Developers are taking sides in the battle for virtual reality dominance.
Frontier Developments, the studio behind the acclaimed space exploration game Elite: Dangerous, tells Eurogamer that it’s focusing on Valve’s SteamVR platform — which powers the HTC Vive headset — over Oculus Rift. That means PC gamers can’t expect Elite: Dangerous to work with the Oculus Rift when the consumer version of the headset launches on March 28, and it might mean more sales for the Vive.
With two rival PC-based VR systems hitting the consumer market this year — and PlayStation VR also on the way for PlayStation 4 — it’s going to be interesting to see whether other developers choose a side, particularly given the technical demands of creating VR games that look and work great.

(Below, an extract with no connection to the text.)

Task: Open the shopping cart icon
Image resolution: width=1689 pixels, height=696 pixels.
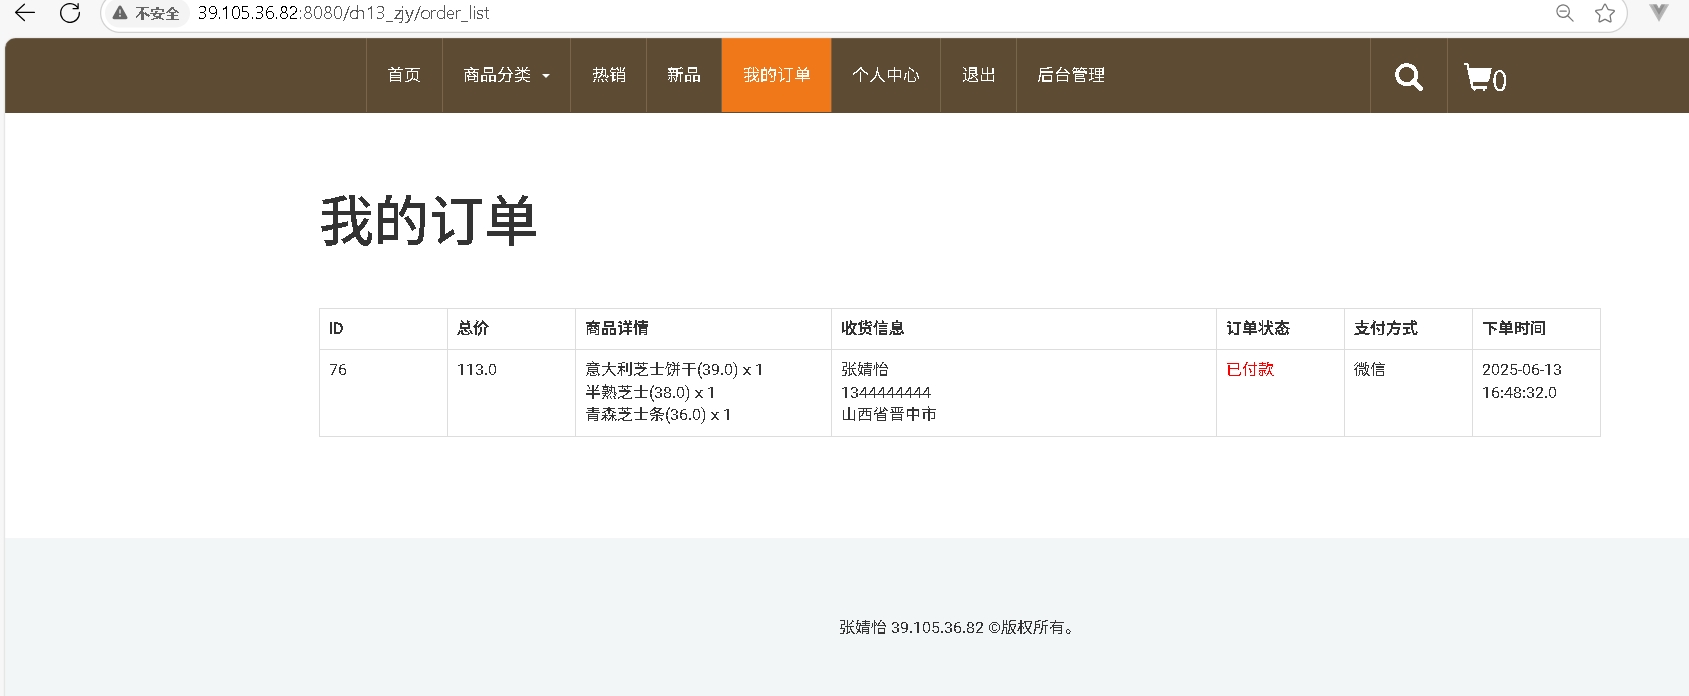Action: point(1484,77)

Frontier said that it hasn’t signed any type of exclusivity deal, and the decision has been made purely to make Elite: Dangerous as good as it can be on VR devices. Despite Frontier demoing Elite: Dangerous with the Oculus Rift at numerous game shows over the past couple of years, official support ended with the headset’s SDK (software development kit) 0.5, which was superseded by SDK 0.6.0 back in May.

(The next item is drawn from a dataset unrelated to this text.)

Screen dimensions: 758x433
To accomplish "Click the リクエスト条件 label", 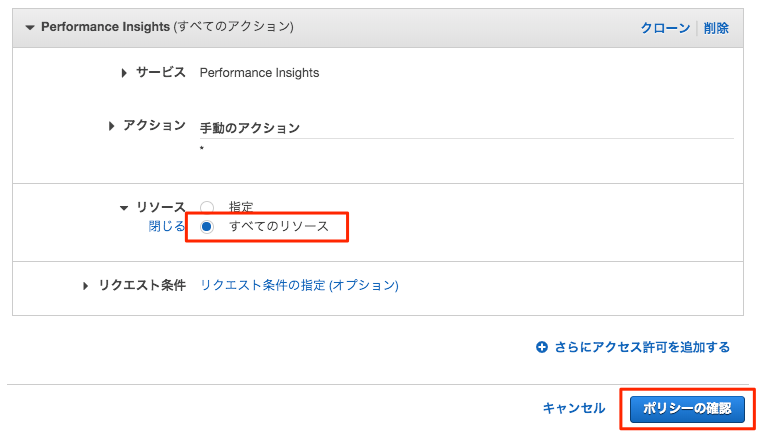I will click(x=142, y=285).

“We’ve supported VR for a few years now,” read a statement, “and Elite Dangerous is arguably the world’s leading VR-ready game. We want to give players the best possible VR experience however they play … and that means focusing our efforts. Right now, we’ve chosen to focus on SteamVR. We haven’t cut an exclusivity deal with any VR manufacturer, and we’re still working with Oculus on Rift support.”